━━━━━ DATA RECORDS
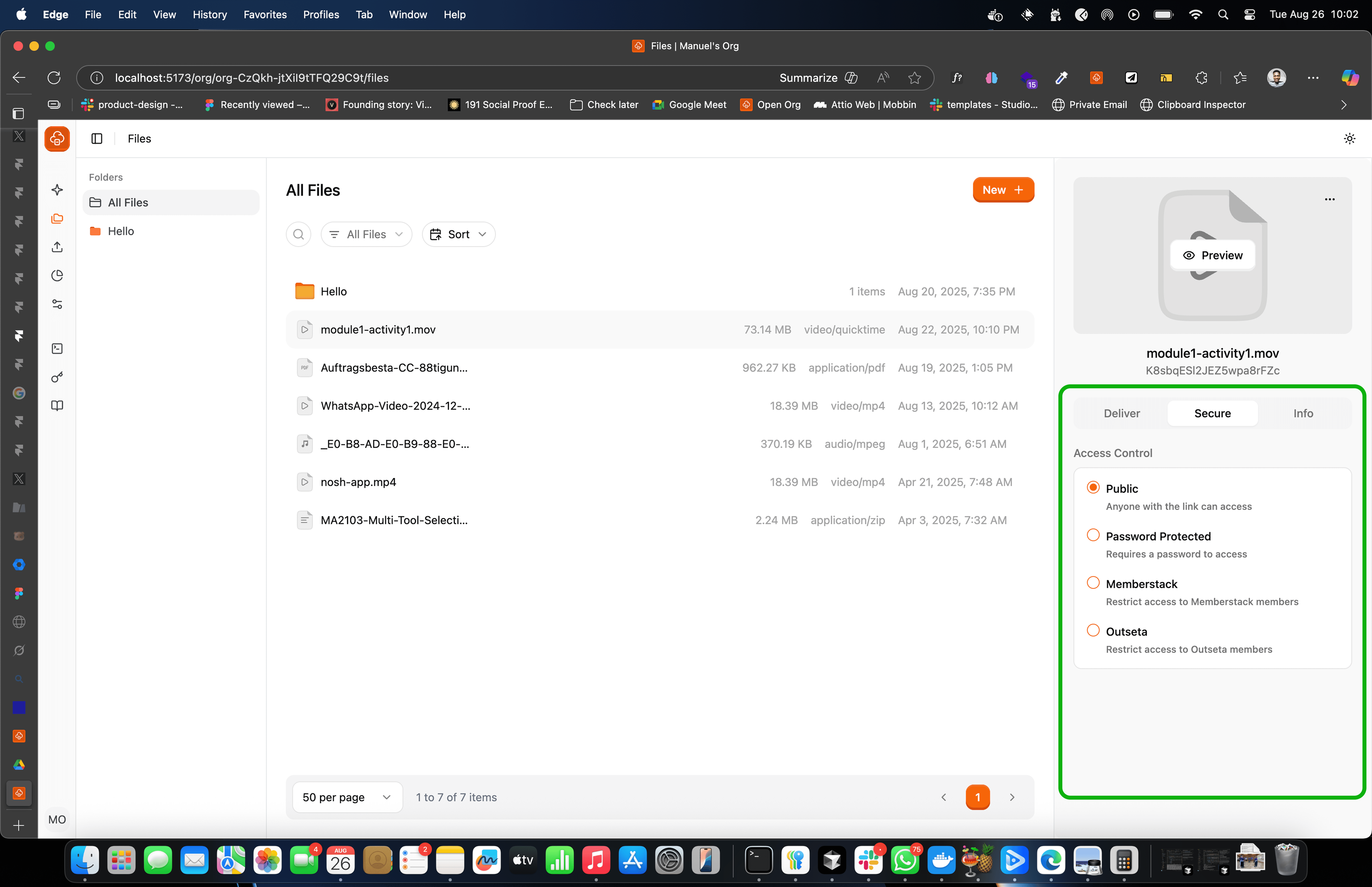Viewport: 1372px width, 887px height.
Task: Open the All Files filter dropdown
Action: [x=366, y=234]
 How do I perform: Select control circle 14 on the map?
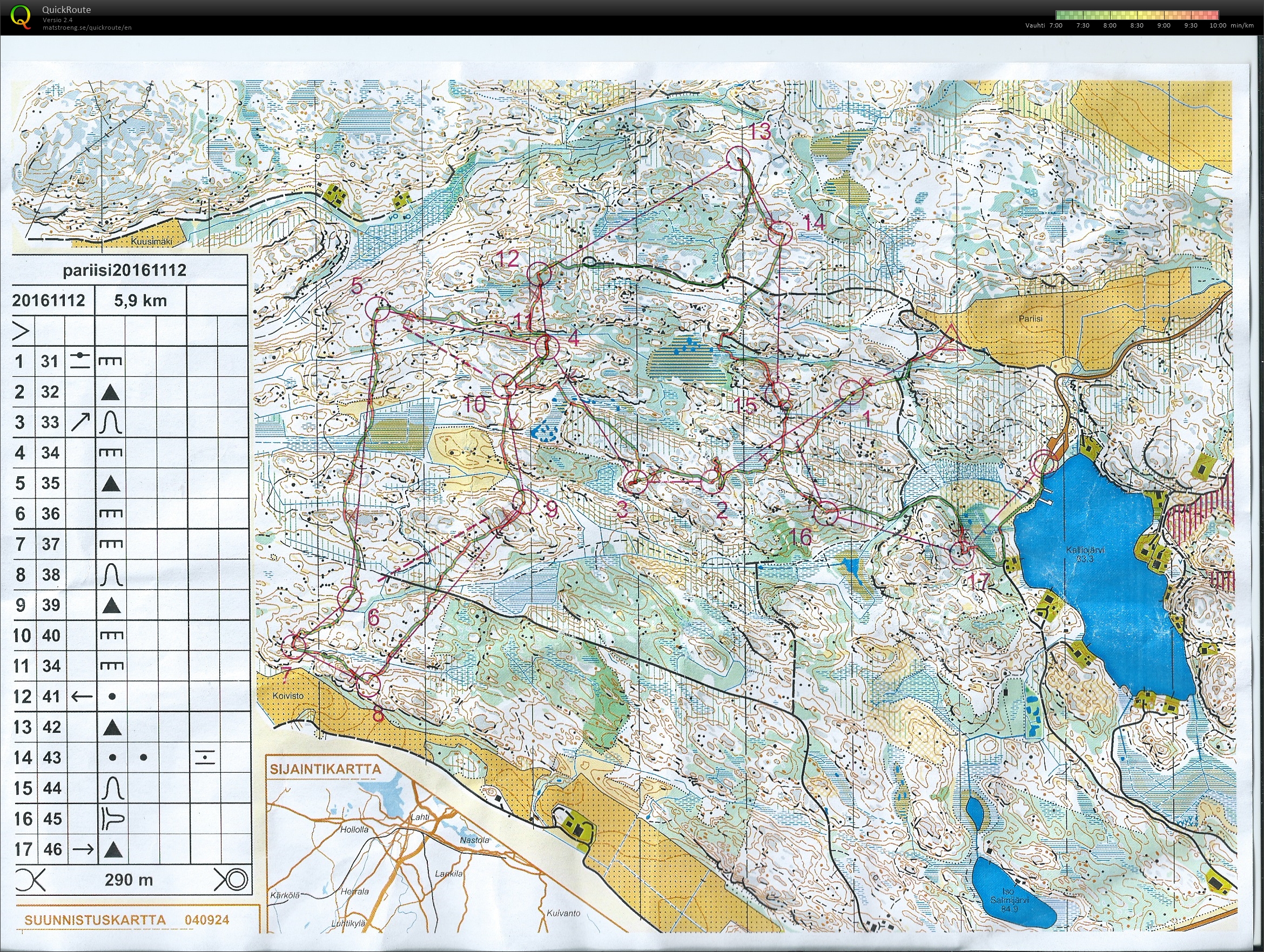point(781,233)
━━━━━━━━━━
TASK: In the data, the line that contains "How do I perform: Select" begins the part to write out; restate it and each line after it word for word through the end, with no pictures.

SOLUTION BELOW:
 How do I perform: Select control circle 14 on the map?
point(781,233)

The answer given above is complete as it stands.